Nach Angaben von Island wurden die rund 7.600 bösartigen GitHub-Repositories von etwa 6.600 Profilen angelegt. Rund 800 davon tarnten sich als Skills oder MCP-Server für private und geschäftliche Nutzung, darunter Integrationen für Gmail und WhatsApp sowie Werkzeuge für Databricks, Jenkins und Docker. Bis Juli 2026 verzeichnete die FakeGit-Operation laut dem Bericht mehr als 14 Millionen Downloads über GitHub-Release-Dateien in rund 200 Kampagnen-Repositories.
Zaytsev zufolge wurden die Repositories so aufgebaut, dass sie eine bereits vorhandene Nachfrage nach KI-Funktionen bedienen. Die Angreifer übernahmen dabei Namen und Arbeitsabläufe bekannter Verbraucher- und Unternehmenswerkzeuge. Gerade diese Vertrautheit habe den schädlichen ZIP-Dateien einen glaubwürdigen Anlass zum Download gegeben, während die README-Dateien Nutzer oder Agenten von einer scheinbar normalen Einrichtung direkt in die SmartLoader-Infektionskette führten.
Technisch dienen die gefälschten Repositories, die entweder vollständig erfunden oder von legitimen Projekten kopiert wurden, als Verteiler für ein ZIP-Archiv. Dieses stößt laut Island eine Loader-Kette auf Basis von LuaJIT an, die schließlich ein verschleiertes Lua-Skript ausführt. Dieses Skript installiert SmartLoader, woraufhin der Loader anschließend StealC nachlädt.
Dass trojanisierte MCP-Server zur Verbreitung von SmartLoader und StealC genutzt werden, war bereits zu Beginn dieses Jahres von Straiker AI und später von Derp.ca gemeldet worden. Neu an FakeGit ist laut Island jedoch die KI-gestützte Ausbaustufe AgentBaiting. Dabei kann ein KI-Agent, der nach einem Skill oder einem MCP-Server sucht, eines der gefälschten Repositories selbstständig entdecken, die README-Datei als legitime Dokumentation behandeln und die Anweisungen des Angreifers an den Nutzer weiterreichen.

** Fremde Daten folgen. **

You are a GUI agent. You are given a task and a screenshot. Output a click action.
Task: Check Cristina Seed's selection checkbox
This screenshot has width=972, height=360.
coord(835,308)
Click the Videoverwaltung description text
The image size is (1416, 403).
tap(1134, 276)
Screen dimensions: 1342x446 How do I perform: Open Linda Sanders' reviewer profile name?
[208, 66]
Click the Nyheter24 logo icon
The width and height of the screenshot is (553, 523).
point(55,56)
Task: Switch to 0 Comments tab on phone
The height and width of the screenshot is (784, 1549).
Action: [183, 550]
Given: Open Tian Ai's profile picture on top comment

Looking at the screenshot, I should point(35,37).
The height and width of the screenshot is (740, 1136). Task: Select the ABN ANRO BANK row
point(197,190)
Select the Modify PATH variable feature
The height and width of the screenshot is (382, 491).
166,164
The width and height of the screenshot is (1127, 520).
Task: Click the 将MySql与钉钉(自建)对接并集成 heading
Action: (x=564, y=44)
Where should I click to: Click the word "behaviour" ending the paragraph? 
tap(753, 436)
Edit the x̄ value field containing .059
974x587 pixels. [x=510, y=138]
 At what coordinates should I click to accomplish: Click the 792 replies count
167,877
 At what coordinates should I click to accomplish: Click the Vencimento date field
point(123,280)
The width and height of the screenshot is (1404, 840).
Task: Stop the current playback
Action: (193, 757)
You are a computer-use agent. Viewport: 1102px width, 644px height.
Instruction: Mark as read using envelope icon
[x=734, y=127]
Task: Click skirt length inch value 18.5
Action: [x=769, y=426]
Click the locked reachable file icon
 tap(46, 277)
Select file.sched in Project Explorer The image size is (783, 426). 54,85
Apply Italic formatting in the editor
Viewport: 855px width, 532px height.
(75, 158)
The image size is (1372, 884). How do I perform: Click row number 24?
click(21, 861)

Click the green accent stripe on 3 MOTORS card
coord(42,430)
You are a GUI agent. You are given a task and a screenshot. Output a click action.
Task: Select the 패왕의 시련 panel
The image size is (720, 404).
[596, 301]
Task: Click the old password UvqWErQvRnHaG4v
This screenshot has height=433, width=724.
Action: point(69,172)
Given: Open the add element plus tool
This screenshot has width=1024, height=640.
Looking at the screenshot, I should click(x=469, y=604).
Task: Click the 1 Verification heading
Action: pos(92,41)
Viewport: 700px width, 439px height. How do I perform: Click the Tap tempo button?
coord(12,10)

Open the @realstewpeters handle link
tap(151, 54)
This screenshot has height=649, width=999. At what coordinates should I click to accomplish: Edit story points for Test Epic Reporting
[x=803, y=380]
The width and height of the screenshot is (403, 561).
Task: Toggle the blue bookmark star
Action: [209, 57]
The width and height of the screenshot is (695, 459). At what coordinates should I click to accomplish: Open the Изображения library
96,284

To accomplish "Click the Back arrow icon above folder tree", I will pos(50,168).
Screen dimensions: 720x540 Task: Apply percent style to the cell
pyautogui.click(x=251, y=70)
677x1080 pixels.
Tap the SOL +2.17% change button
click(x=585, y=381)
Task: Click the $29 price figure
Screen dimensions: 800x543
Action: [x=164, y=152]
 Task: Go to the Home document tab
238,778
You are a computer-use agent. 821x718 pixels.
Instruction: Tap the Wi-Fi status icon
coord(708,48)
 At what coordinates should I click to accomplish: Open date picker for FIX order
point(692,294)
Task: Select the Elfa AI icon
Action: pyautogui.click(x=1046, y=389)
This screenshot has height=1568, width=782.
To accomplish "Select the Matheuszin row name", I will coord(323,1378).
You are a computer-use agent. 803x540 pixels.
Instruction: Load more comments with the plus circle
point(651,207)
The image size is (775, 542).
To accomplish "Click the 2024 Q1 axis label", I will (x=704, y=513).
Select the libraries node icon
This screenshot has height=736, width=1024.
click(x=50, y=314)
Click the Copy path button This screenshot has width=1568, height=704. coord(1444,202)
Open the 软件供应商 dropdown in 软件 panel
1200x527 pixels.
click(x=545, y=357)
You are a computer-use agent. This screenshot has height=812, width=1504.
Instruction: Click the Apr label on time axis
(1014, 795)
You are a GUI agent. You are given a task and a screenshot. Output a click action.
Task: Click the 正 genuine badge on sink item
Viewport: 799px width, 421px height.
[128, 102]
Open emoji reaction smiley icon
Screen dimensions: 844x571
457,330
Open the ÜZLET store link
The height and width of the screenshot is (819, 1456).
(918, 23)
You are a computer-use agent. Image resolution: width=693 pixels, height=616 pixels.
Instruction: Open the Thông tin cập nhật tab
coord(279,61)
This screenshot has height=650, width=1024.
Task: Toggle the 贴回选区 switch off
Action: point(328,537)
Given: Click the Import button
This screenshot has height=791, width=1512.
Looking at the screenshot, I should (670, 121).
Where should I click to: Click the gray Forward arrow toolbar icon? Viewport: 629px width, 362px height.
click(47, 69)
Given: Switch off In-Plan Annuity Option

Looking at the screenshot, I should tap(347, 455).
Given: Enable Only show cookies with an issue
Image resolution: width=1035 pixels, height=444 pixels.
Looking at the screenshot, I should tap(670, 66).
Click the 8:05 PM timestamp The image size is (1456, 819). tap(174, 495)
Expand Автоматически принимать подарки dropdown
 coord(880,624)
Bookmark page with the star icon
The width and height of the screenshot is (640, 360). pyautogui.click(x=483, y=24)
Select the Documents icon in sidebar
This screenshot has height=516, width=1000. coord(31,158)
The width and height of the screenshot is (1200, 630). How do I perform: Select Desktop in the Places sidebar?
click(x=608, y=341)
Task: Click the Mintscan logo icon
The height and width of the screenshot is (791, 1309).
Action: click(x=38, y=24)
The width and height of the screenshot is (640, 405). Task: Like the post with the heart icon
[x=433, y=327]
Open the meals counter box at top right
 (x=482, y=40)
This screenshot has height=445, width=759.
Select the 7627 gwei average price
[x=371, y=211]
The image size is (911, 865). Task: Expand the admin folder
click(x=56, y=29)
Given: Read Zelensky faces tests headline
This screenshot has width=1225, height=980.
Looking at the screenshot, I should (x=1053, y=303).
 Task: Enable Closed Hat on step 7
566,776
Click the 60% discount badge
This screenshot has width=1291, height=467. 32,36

Island erklärte, eigene Tests hätten gezeigt, dass Anthropic Claude Code, Google Gemini und OpenAI ChatGPT für diese Täuschung anfällig sind. Die Modelle konnten demnach bösartige Kampagnen-Repositories auffinden, ohne dass ihnen zuvor ein Link vorgegeben wurde. Damit kann eine Methode, die ursprünglich Menschen per Social Engineering täuschen sollte, laut dem Bericht inzwischen auch KI-Agenten in deren Auftrag täuschen.
Island beschreibt das Risiko anhand von Suchanfragen wie der Bitte, einen kostenlosen Skill für filmische Claude-Prompts samt Installationsanleitung zu finden, oder einen Link zu einem kostenlosen Walmart-MCP-Server bereitzustellen. In solchen Fällen könne ein Agent bei der Bearbeitung der Aufgabe selbst auf ein FakeGit-Repository stoßen. Verschärft wird das Problem nach Angaben der Forscher dadurch, dass schädliche Skills oder MCP-Server in öffentlichen Verzeichnissen wie LobeHub, Glama, MCP.so und MCP Market gelistet werden und so einen Anschein von Legitimität erhalten. Mehr als 600 Kampagnen-Einträge in öffentlichen MCP- und Skill-Registern wurden bereits markiert.
Als Gegenmaßnahmen empfiehlt Island einen Katalog überprüfter Skills, MCP-Server und Agenten-Plugins, die Prüfung neuer Agenten-Fähigkeiten zunächst in einer Sandbox, die Überprüfung von Herausgeber und Projekt auf Glaubwürdigkeit sowie die Überwachung agentischer Pfade. FakeGit habe keine Systeme direkt kompromittieren müssen, sondern überzeugende Repositories veröffentlicht, die Identitäten realer Entwickler übernommen, Einträge über öffentliche Register verbreitet und die Auffindbarkeit den Rest erledigen lassen, so Island.